━━━━━ EXCERPTED DATA
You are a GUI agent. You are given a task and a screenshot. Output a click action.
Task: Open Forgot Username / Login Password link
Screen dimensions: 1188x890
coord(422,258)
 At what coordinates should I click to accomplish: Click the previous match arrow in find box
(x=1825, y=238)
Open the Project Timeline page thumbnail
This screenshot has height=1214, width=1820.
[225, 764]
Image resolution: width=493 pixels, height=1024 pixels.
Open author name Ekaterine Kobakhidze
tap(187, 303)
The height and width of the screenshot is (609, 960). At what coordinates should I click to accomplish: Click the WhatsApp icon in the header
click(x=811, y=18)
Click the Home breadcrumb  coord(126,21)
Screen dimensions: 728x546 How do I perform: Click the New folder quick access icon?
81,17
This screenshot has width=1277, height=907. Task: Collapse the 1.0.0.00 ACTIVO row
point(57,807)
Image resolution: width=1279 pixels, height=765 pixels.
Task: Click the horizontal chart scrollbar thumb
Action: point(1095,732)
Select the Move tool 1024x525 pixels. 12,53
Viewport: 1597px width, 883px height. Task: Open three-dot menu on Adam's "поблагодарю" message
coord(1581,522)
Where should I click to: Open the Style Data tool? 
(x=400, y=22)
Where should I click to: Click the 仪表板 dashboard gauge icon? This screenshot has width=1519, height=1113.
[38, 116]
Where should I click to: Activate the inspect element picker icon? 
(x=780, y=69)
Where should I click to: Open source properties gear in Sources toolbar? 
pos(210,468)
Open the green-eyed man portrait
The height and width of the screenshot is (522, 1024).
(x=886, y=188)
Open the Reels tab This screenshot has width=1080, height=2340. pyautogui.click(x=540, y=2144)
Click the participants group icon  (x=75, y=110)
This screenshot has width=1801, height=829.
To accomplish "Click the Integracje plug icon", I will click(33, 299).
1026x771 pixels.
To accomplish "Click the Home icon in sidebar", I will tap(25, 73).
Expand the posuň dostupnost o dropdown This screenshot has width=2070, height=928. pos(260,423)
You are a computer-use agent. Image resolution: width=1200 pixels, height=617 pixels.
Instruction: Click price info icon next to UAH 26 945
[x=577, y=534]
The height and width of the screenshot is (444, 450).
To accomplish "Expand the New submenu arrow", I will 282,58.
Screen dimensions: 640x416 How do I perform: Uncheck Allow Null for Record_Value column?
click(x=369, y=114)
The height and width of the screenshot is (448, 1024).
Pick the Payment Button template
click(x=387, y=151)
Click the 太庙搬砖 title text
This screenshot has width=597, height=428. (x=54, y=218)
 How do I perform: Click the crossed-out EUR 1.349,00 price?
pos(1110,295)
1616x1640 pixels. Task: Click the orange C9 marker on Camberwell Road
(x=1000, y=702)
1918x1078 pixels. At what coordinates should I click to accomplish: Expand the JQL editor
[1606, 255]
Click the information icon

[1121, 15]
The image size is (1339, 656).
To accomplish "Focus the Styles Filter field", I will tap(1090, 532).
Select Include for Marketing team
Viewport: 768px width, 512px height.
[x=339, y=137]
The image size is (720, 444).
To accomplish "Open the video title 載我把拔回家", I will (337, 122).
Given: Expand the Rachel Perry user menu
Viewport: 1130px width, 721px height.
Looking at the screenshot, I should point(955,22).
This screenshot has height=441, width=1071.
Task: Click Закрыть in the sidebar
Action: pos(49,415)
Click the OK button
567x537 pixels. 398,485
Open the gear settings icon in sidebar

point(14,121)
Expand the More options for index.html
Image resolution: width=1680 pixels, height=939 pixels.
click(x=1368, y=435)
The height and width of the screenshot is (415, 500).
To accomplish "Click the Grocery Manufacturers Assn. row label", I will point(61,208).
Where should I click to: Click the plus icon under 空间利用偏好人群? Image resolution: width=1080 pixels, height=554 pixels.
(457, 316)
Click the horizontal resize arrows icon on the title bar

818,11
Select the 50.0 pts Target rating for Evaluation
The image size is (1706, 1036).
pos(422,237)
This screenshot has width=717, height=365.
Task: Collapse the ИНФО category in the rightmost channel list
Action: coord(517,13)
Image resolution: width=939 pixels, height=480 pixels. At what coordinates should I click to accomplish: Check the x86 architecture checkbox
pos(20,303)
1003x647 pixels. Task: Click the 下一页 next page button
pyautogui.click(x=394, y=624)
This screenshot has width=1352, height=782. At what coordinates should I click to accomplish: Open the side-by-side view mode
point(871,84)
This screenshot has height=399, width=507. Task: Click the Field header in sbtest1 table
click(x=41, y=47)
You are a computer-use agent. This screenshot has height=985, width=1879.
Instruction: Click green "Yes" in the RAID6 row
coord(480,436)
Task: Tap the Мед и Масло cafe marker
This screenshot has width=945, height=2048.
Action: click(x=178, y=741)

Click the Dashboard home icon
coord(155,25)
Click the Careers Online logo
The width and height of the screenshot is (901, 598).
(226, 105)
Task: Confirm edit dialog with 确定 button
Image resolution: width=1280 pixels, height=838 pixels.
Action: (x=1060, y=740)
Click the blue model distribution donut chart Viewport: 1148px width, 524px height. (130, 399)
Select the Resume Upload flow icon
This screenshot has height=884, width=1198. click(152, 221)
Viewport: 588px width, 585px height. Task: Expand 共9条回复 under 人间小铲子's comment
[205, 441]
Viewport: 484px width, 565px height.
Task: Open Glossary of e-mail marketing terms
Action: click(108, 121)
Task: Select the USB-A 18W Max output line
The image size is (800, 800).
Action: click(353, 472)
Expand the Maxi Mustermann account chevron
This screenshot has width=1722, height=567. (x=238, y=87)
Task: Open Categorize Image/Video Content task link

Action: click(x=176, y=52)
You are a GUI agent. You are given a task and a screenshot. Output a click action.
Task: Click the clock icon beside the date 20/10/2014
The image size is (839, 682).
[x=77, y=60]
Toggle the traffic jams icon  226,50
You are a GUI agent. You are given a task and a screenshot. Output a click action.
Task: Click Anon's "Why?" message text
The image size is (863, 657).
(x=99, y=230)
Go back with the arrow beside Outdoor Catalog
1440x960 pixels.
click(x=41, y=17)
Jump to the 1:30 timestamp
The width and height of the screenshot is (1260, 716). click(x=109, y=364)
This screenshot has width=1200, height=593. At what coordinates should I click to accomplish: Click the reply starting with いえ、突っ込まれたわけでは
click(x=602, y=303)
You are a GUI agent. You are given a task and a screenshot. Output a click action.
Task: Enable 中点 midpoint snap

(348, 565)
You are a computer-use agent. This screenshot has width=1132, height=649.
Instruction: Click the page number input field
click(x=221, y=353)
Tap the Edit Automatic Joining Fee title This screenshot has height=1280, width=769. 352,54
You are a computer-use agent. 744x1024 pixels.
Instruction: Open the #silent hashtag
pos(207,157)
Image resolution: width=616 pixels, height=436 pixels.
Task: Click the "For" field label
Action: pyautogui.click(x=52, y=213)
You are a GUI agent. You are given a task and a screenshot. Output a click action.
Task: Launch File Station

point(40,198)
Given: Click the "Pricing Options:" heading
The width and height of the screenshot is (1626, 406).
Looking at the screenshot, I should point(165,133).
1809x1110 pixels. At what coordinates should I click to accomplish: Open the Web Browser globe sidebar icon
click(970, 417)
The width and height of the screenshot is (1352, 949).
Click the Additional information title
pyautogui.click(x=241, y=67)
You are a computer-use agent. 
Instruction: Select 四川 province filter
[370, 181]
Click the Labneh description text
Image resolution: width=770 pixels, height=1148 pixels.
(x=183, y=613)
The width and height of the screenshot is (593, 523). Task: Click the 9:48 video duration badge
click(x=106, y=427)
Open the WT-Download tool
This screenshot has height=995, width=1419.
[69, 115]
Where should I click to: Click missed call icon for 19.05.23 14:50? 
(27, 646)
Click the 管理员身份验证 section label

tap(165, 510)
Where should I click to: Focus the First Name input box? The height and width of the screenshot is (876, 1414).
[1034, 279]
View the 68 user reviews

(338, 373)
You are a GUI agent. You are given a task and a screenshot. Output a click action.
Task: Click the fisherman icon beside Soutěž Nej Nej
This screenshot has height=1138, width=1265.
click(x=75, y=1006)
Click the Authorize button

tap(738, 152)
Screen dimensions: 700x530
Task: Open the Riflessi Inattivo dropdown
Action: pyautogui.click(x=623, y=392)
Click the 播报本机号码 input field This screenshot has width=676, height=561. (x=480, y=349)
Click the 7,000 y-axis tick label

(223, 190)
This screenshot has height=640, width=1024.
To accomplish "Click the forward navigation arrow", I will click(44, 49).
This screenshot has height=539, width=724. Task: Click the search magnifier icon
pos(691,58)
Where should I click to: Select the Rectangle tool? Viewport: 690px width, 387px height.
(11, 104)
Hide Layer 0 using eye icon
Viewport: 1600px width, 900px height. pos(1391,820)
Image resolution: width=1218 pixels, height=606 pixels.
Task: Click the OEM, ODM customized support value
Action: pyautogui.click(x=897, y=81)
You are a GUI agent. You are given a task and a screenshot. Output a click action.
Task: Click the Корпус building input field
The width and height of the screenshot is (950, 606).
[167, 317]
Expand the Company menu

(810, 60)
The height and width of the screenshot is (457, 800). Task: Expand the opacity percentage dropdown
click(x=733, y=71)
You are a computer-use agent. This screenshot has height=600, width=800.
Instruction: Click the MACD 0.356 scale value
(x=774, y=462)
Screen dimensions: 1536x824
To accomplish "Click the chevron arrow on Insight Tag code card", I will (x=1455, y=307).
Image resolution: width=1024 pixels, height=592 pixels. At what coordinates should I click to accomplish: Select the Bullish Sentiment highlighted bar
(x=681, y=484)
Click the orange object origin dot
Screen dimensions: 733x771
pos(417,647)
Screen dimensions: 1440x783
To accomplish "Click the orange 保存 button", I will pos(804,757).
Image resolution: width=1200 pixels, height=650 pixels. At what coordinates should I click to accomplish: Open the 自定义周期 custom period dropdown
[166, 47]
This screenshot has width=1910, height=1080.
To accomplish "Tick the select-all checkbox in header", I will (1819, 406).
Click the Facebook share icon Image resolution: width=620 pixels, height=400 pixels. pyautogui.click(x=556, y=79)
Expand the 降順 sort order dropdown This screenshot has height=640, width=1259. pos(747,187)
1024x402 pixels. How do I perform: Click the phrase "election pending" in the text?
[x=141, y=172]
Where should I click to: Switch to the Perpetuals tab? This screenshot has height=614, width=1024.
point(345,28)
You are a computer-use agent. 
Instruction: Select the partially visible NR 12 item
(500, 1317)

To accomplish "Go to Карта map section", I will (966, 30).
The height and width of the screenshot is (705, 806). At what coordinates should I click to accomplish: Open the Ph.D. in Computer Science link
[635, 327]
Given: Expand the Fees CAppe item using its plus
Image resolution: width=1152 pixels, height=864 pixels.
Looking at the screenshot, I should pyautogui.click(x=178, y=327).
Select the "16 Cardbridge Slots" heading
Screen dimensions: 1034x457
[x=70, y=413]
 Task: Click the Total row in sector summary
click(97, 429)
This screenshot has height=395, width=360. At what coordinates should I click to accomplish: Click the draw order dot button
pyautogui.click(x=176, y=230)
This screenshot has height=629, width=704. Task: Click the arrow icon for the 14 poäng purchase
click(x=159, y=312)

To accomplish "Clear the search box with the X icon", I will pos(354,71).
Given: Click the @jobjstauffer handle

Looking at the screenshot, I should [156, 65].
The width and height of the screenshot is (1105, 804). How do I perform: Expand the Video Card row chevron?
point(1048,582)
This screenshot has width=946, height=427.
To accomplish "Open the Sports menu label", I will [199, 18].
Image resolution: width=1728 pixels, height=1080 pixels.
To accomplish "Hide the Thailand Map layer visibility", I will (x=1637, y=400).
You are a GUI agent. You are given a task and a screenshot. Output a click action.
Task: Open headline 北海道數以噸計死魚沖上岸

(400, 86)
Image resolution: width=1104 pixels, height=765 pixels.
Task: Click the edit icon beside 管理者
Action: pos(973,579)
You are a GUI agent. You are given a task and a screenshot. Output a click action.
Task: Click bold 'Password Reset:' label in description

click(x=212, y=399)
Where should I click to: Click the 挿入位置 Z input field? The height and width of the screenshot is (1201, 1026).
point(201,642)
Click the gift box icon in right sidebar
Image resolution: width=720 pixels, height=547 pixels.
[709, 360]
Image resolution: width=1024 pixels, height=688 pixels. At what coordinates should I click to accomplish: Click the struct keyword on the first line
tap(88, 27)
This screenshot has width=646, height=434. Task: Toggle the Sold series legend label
━━━━━━━━━━
■ INSTRUCTIONS TO FOLLOW:
The lines above from the one containing "Pick the Payment Button template" through the one containing "Given: Expand the Rachel Perry user menu" are to be set down exactly, and no others.

■ WRITTEN RESPONSE:
Pick the Payment Button template
click(x=387, y=151)
Click the 太庙搬砖 title text
This screenshot has width=597, height=428. (x=54, y=218)
 How do I perform: Click the crossed-out EUR 1.349,00 price?
pos(1110,295)
1616x1640 pixels. Task: Click the orange C9 marker on Camberwell Road
(x=1000, y=702)
1918x1078 pixels. At what coordinates should I click to accomplish: Expand the JQL editor
[1606, 255]
Click the information icon

[1121, 15]
The image size is (1339, 656).
To accomplish "Focus the Styles Filter field", I will tap(1090, 532).
Select Include for Marketing team
Viewport: 768px width, 512px height.
[x=339, y=137]
The image size is (720, 444).
To accomplish "Open the video title 載我把拔回家", I will (337, 122).
Given: Expand the Rachel Perry user menu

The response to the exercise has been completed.